YOUR TASK: The reply should hold only the lines below from the one with "Электротранспорт (56, 81)" to the end, each copied exactly.

Collected data entries:
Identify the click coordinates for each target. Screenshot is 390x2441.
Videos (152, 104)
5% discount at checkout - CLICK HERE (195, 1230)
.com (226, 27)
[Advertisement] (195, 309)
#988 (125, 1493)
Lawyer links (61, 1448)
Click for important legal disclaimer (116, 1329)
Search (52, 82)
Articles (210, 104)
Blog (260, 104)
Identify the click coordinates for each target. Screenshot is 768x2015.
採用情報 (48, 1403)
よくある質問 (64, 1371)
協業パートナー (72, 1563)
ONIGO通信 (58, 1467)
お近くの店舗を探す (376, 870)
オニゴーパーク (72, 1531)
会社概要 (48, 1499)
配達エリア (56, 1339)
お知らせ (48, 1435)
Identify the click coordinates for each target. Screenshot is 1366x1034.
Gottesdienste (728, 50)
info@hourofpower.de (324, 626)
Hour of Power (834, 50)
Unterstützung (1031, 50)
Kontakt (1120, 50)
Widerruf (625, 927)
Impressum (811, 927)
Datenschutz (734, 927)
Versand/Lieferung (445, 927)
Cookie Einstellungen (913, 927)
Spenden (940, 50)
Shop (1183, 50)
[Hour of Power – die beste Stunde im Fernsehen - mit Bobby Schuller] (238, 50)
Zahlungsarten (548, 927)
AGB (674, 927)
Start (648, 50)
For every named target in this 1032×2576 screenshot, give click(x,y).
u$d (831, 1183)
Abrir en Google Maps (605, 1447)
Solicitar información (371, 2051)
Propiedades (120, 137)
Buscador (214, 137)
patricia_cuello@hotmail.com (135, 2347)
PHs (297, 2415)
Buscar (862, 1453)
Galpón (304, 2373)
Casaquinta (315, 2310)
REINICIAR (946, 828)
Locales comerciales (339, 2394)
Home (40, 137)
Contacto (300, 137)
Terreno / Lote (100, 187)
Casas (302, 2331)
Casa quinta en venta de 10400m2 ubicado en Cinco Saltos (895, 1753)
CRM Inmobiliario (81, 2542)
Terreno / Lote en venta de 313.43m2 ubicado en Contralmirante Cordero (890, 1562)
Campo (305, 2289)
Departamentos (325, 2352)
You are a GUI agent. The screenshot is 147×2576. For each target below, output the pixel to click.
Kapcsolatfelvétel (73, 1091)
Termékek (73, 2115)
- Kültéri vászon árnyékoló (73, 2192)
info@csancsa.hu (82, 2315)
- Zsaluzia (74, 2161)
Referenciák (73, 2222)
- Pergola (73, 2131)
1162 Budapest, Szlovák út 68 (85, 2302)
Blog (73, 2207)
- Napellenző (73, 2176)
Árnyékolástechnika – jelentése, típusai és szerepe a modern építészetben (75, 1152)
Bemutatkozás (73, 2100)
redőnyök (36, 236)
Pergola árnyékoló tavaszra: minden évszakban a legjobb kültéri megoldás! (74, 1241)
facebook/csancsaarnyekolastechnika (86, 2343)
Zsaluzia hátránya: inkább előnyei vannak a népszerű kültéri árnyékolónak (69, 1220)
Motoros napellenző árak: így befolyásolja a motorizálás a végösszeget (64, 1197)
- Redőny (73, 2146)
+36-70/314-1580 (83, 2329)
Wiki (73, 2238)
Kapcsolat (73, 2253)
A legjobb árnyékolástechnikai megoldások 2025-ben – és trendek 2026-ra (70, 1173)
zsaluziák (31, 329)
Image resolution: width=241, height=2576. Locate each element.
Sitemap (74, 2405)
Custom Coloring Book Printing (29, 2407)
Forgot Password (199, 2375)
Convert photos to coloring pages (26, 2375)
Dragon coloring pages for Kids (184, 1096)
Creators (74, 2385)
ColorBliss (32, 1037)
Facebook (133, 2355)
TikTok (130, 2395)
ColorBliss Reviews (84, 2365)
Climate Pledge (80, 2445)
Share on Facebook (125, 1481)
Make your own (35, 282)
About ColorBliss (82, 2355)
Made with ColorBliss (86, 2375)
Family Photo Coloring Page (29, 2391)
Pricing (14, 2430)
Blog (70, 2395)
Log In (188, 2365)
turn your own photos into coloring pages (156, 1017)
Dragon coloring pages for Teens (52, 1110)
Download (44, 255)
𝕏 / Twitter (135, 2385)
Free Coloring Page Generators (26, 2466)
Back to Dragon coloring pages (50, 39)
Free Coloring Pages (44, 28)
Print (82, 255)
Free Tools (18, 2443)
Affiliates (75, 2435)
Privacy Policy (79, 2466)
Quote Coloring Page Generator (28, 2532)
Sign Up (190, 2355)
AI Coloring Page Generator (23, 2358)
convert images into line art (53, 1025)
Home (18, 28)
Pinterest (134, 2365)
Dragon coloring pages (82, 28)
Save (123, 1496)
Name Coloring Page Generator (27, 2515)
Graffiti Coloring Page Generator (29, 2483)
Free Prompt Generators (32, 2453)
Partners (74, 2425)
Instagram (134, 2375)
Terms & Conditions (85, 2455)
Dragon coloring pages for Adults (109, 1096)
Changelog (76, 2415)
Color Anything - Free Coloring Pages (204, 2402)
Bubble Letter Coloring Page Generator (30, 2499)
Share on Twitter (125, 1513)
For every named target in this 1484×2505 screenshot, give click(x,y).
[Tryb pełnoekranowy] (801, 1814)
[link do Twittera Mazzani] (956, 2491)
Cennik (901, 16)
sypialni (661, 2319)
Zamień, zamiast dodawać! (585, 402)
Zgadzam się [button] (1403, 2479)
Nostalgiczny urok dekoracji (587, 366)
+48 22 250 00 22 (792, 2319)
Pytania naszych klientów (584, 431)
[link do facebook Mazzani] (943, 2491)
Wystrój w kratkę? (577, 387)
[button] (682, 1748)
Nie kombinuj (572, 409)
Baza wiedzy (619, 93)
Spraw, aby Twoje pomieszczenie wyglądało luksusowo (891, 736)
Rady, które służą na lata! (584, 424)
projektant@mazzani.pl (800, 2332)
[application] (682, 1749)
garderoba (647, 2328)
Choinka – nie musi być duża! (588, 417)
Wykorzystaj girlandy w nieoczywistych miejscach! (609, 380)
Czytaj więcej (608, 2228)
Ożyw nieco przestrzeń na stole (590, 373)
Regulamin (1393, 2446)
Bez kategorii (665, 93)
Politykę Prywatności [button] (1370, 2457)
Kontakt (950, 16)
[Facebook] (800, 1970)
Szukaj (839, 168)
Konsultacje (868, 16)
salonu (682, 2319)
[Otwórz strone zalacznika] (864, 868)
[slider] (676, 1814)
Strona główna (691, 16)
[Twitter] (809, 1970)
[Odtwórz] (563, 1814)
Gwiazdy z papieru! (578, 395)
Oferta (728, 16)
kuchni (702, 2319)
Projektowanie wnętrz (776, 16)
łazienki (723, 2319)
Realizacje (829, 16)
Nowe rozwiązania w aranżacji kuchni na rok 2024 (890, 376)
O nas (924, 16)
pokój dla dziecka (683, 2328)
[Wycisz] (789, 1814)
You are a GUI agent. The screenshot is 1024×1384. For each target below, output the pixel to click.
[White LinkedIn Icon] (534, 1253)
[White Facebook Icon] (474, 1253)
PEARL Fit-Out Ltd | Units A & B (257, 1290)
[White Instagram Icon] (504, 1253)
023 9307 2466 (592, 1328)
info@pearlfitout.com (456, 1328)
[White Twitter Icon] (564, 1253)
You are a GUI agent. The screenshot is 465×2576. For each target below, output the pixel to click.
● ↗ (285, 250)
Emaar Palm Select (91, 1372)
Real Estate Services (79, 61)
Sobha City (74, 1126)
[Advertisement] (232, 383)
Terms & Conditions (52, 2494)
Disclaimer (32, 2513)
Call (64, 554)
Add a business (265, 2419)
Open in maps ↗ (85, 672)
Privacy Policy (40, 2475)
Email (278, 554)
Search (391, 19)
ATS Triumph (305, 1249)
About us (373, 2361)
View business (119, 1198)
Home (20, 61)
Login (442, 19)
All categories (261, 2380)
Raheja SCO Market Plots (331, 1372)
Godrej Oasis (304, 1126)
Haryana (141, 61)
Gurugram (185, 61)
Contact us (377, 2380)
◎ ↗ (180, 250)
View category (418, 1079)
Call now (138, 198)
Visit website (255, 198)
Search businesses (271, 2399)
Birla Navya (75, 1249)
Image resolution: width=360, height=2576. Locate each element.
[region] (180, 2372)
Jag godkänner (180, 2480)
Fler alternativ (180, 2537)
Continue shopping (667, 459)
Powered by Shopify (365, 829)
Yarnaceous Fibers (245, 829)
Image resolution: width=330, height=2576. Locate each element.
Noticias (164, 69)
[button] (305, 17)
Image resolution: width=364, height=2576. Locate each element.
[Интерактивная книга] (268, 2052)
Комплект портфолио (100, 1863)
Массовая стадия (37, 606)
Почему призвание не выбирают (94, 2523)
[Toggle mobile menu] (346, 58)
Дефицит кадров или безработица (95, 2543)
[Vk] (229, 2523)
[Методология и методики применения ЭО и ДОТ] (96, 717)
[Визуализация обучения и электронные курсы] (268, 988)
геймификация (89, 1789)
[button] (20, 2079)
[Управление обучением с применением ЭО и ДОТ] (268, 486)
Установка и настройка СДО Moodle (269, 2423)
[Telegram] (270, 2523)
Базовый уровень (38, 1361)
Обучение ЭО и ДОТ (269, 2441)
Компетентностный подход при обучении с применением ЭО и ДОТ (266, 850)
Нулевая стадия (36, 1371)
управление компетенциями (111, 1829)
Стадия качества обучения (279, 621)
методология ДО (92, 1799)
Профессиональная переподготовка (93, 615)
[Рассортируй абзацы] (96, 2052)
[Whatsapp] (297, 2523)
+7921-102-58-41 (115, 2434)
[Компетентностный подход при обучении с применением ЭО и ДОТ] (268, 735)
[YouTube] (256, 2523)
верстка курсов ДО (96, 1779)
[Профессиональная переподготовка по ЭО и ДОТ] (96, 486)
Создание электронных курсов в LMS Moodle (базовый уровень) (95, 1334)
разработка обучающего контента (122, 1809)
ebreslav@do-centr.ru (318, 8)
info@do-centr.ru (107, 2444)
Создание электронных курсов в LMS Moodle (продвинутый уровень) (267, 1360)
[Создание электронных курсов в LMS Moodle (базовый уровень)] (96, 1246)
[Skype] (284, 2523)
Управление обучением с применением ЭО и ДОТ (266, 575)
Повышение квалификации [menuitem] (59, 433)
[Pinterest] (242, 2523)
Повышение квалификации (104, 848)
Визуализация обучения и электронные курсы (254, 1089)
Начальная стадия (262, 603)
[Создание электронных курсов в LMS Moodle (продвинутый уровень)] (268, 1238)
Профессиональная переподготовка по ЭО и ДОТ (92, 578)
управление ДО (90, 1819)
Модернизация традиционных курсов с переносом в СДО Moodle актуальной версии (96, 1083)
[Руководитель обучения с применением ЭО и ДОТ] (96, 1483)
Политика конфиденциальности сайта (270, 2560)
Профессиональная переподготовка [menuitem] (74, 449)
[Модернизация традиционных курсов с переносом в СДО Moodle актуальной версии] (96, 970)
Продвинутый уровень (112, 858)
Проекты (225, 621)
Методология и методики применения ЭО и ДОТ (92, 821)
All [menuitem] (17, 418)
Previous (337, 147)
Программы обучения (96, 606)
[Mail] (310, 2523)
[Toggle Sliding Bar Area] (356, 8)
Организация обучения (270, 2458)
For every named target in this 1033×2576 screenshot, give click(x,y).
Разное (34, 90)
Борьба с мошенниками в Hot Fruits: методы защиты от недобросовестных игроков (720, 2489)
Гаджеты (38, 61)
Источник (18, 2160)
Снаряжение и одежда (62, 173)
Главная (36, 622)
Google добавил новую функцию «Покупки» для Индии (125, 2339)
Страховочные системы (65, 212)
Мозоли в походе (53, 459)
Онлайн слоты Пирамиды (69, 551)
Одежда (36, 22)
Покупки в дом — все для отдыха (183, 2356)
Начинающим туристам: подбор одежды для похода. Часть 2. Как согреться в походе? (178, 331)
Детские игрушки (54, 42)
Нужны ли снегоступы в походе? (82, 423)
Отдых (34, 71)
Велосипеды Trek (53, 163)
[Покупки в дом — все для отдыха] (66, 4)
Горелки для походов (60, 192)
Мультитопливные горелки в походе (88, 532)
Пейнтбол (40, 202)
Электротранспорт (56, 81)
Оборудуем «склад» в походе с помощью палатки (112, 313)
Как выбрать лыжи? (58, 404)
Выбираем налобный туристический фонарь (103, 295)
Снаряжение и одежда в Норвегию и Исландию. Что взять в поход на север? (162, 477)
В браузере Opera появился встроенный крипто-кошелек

ANSWER TO THIS TASK:
Электротранспорт (56, 81)
Оборудуем «склад» в походе с помощью палатки (112, 313)
Как выбрать лыжи? (58, 404)
Выбираем налобный туристический фонарь (103, 295)
Снаряжение и одежда в Норвегию и Исландию. Что взять в поход на север? (162, 477)
В браузере Opera появился встроенный крипто-кошелек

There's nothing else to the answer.